Famille illustration ©Pixabay -Pexels ©
Famille illustration ©Pixabay -Pexels ©

Le nombre de familles attendant de concrétiser leur projet d’adoption est largement supérieur aux adoptions réalisées chaque année. Selon les derniers chiffres connus, quelque 650 pupilles de l’État ont été adoptés en 2018, et 615 enfants adoptés à l’étranger la même année – volet international non abordé dans la proposition de loi.

La majorité vante "un texte de progrès" et "d'actualisation" de l'adoption, soutenu par le gouvernement, et qui sera au menu des députés en première lecture jusqu'à vendredi, défendu par le secrétaire d'Etat à l'Enfance Adrien Taquet. Il est issu d'un rapport au gouvernement fin 2019, co-écrit par la députée LREM Monique Limon et la sénatrice LR Corinne Imbert.

Il s'agit de "faciliter et sécuriser l'adoption", et "renforcer le statut de pupille de l'État", compte tenu des disparités et difficultés d'application de la dernière loi relative à l'adoption de 2016.

Mesure phare, l'ouverture de l'adoption plénière aux couples pacsés ou concubins doit permettre de mettre fin aux "discriminations relatives aux règles d'union ou à l'homoparentalité", selon la cheffe de file LREM sur ce texte, Coralie Dubost. Actuellement, seul l'un des membres du couple peut adopter l'enfant.

Le mariage n'est aujourd'hui "pas une garantie de stabilité" pour les enfants, justifie aussi la rapporteure Monique Limon.

Mais les députés LR sont contre ce changement, au nom de "l'intérêt supérieur de l'enfant". "Le mariage est une union stable" et c'est le "cadre le plus protecteur", selon Xavier Breton.

Plus globalement, il pointe dans cette proposition de loi des "mesures pragmatiques, qui vont dans le bon sens" mais aussi "d'autres dispositions, juridiquement bancales ou idéologiques", dans la lignée du projet de loi ouvrant la procréation médicalement assistée (PMA) à toutes les femmes, en cours d'examen au Parlement.

"Bons sentiments"

L'association La Manif pour tous dénonce "une proposition de loi dangereuse, examinée de manière précipitée", et la présidente de Sens Commun Laurence Trochu un texte "enrobé de bons sentiments mais mal ficelé".

Les députés ont abaissé en commission la semaine dernière l'âge minimal requis pour chacun des adoptants, de 28 à 26 ans.
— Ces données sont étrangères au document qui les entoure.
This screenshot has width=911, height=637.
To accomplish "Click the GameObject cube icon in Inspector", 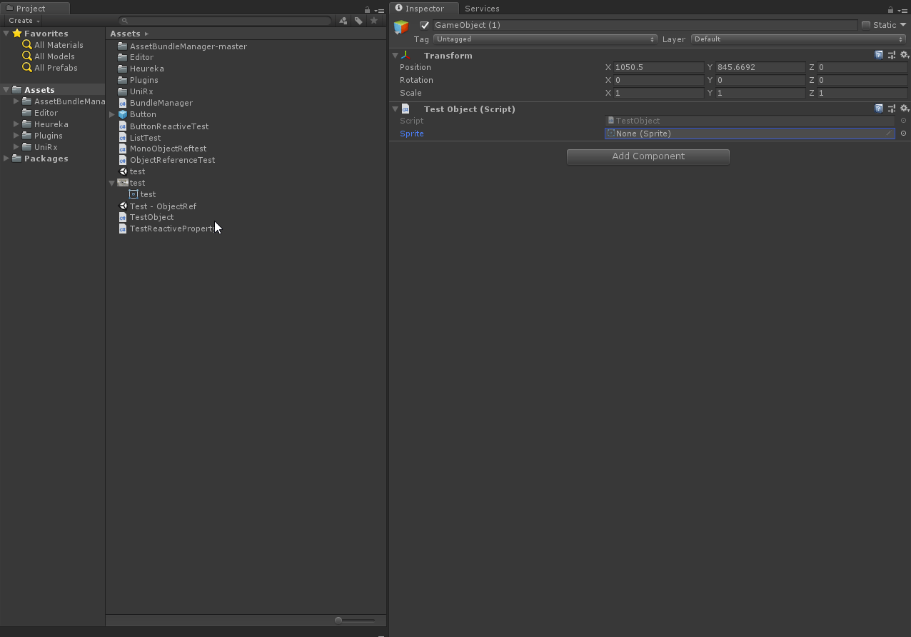I will [401, 27].
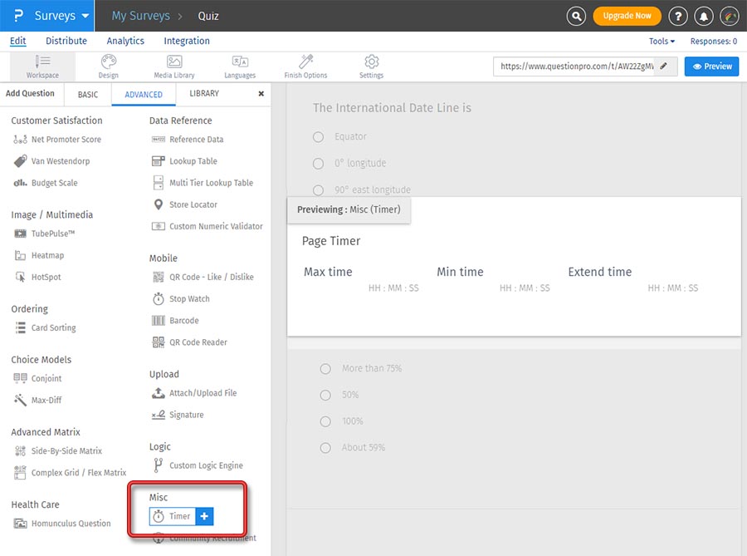Open the Design palette tool
This screenshot has height=556, width=747.
click(x=108, y=66)
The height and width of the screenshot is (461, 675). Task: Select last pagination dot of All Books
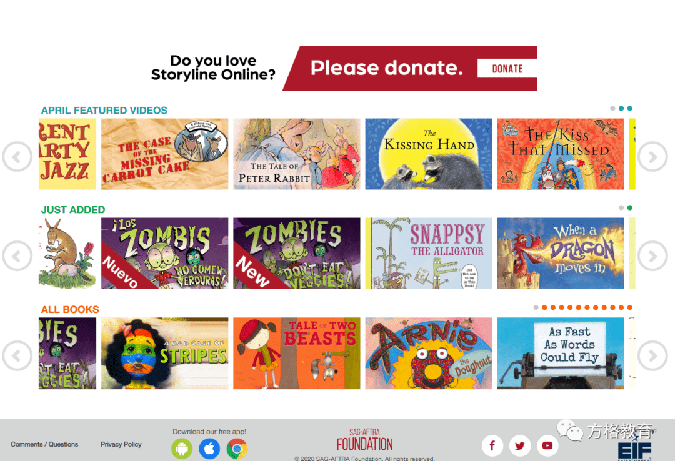(630, 307)
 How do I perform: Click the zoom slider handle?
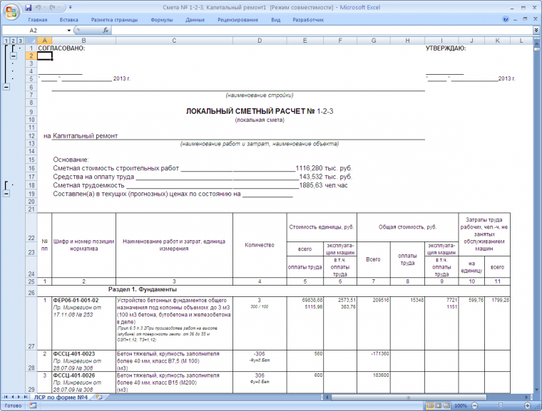click(x=502, y=406)
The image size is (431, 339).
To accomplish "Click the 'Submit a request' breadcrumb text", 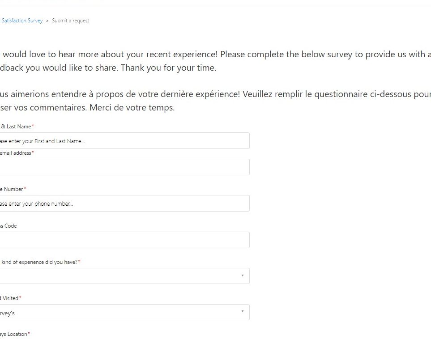I will (x=70, y=21).
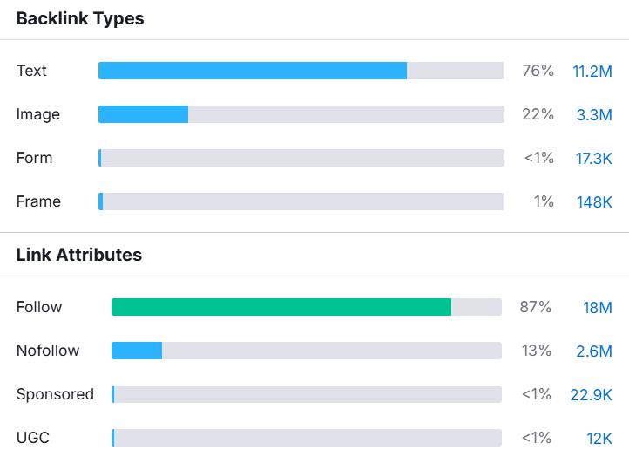This screenshot has width=629, height=464.
Task: Open the 22.9K Sponsored links count
Action: [592, 394]
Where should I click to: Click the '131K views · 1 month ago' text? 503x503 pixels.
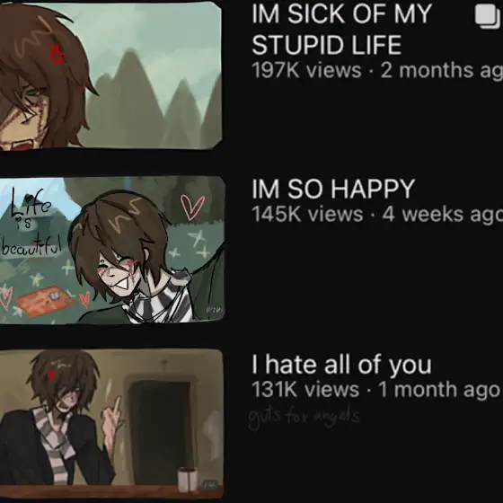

Et la durée minimale de communauté de vie a été réduite de deux à un an.

La proposition de loi fixait aussi un écart d'âge maximal de 45 ans entre le plus jeune des adoptants et le plus jeune des enfants à adopter, écart qui a été porté à 50 ans en commission pour tenir compte des évolutions de la société.

Le débat sur la filiation des enfants nés par gestation pour autrui (GPA) à l'étranger, qui a resurgi en commission, ne manquera pas de revenir dans l'hémicycle.

La proposition de loi vise par ailleurs à améliorer le fonctionnement des conseils de famille, organes de tutelle des pupilles de l'État dans les départements, et traite également de la question des enfants déclarés délaissés par leurs parents.

Ce dernier point est discuté. Monique Limon entend aider à leur adoption simple, actuellement trop rare, en supprimant la possibilité, pour les parents remettant l'enfant à l'Aide sociale à l'Enfance en vue de son admission comme pupille de l'État, de consentir ou non à son adoption.

Mais plusieurs acteurs du secteur sont vent debout, dont la fédération d'associations EFA (Enfance et familles d'adoption) qui a co-rédigé un "livre blanc" très critique.

L'article 13 en question "soulève le plus de difficultés" et "pourrait être déclaré non-constitutionnel et non-conventionnel" au regard de la Convention européenne des droits de l'Homme, peut-on y lire. L'absence de consentement des parents biologiques serait "un grave retour en arrière". Mais, répond Monique Limon, "la décision des parents doit d'abord être de dire qu'ils ne sont pas en capacité d'élever leurs enfants".